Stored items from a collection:
+ + + + +
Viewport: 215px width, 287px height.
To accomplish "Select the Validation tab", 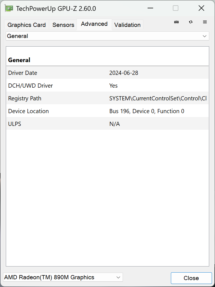I will 127,25.
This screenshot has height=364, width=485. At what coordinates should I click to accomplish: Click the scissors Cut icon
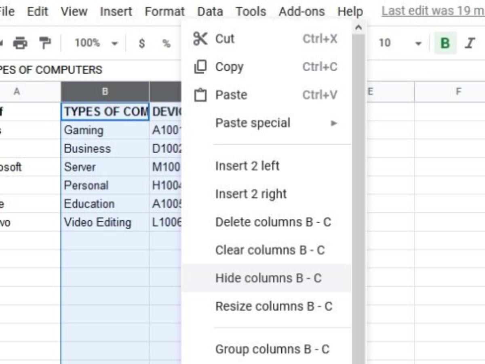click(200, 39)
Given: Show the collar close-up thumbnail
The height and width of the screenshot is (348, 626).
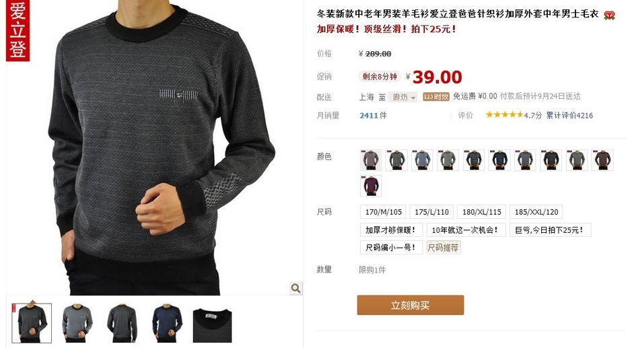Looking at the screenshot, I should (213, 325).
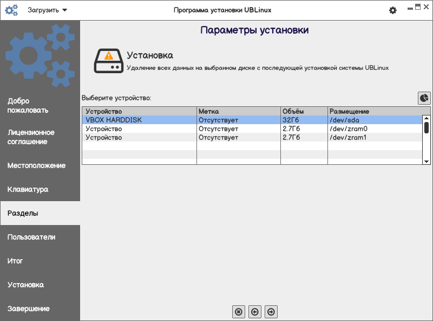This screenshot has height=321, width=433.
Task: Go back with the left arrow button
Action: (x=255, y=311)
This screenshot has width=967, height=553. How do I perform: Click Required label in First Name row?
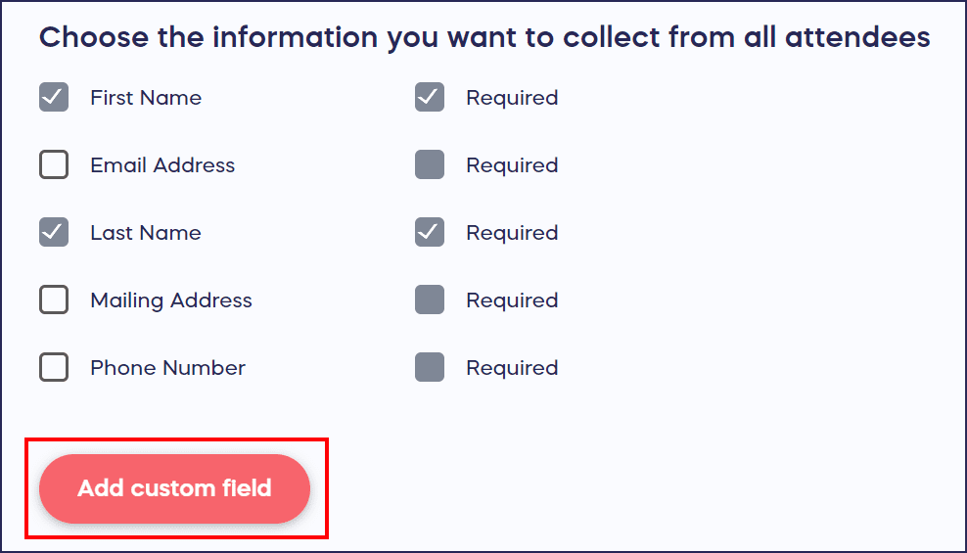coord(512,98)
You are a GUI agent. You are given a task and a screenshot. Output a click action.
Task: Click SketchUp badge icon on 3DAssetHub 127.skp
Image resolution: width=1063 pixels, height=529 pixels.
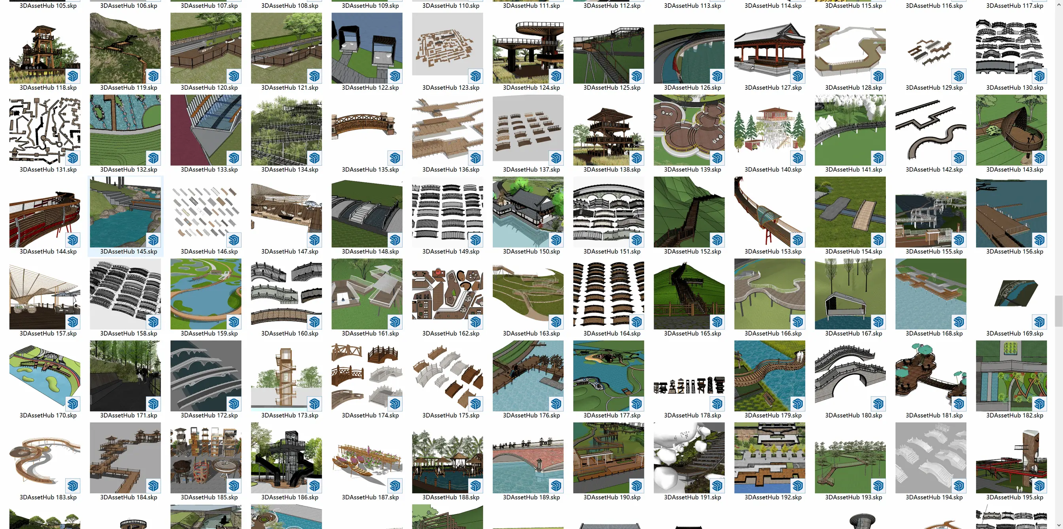(x=798, y=76)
+ + + + +
The exercise
Write out the data word for word, from the line containing "You are a GUI" down to the end of the data, leaving out the pictures.

Output for this exercise
You are a GUI agent. You are given a task and a screenshot. Output a click action.
Task: Click SketchUp badge icon on 3DAssetHub 127.skp
Image resolution: width=1063 pixels, height=529 pixels.
(x=798, y=76)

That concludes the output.